In 1985, Newman sold his business and became a pilot for America West Airlines.

Newman attempted to circumnavigate the globe by balloon partnering with former cosmonaut Vladimir Dzhanibekov. Newman envisioned flying a NASA designed sky anchor balloon. This unique hourglass shaped design used a zero pressure helium balloon for buoyancy and a superpressure balloon for variable ballast. Manufactured by Raven Industries the double balloon system together measured 354 ft tall. From Tillamook, Oregon on 8 September 1990, a proof of concept flight was made by Dzhanibekov, Newman, Tim Lachenmeier, and Don Moses. Moses replaced Richard Branson who was unable to make a weather window departure time. Flying 31 hours thru two nights and landing at Omak, Washington proved the sky anchor balloon worked as manufactured.
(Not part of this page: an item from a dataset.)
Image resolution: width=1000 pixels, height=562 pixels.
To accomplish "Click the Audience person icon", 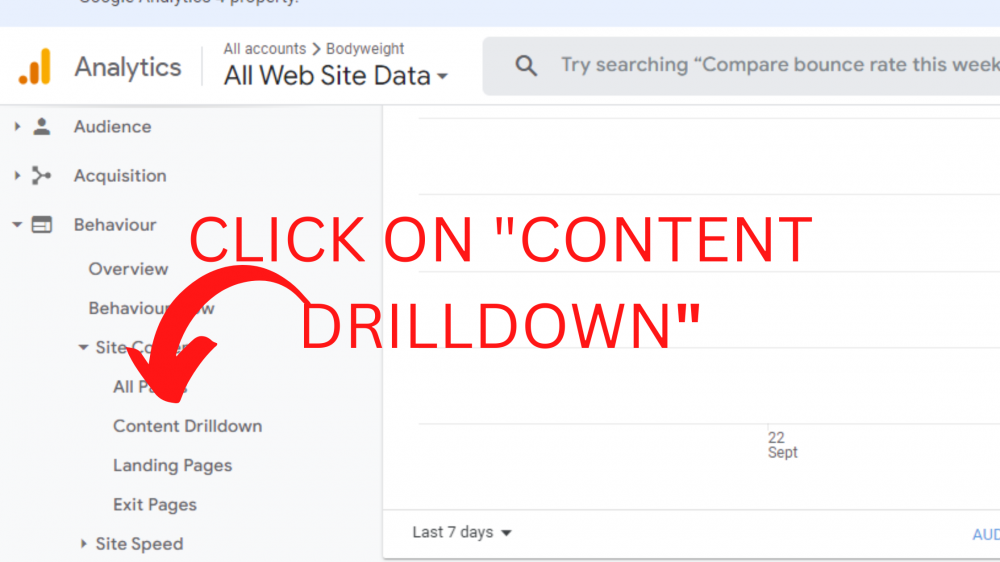I will pyautogui.click(x=42, y=126).
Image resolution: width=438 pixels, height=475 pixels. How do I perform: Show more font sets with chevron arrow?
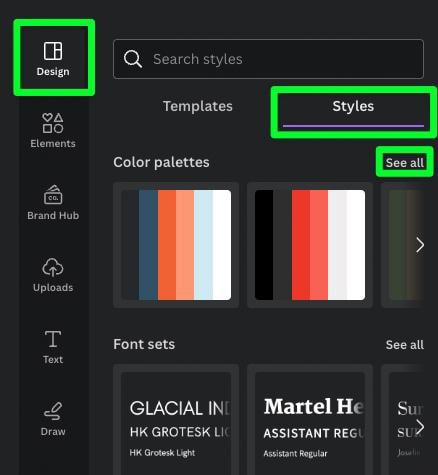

Dzhanibekov, Larry Newman, and Don Moses piloted the Earthwinds Hilton balloon which was primarily sponsored by Barron Hilton. In 1992 an attempt from Akron, Ohio did not launch due to strong winds. The next attempt was a planned pre-dawn launch but was delayed for several hours by difficulties inflating both balloons. Launching later than desired, on 13 January 1993 the Earthwinds liftoff from Reno Stead Airport flew for 30 minutes before crashing. After liftoff the Earthwinds balloon could not penetrate a strong inversion layer and tore the ballast balloon on a mountain peak. The three crewmen survived the crash without injuries. An additional flight on 31 December 1994 reached 29000 ft when the ballast balloon failed. These sky anchor balloon failures influenced other circumnavigation attempts to use a Roziere balloon system.

Shortly after Earthwinds, Newman divorced his wife Lynne. He left America West Airlines in 1997. Newman suffered multiple injuries in a skydiving accident when colliding with another parachutist on approach to the landing area. He broke multiple bones and nearly lost his eyesight.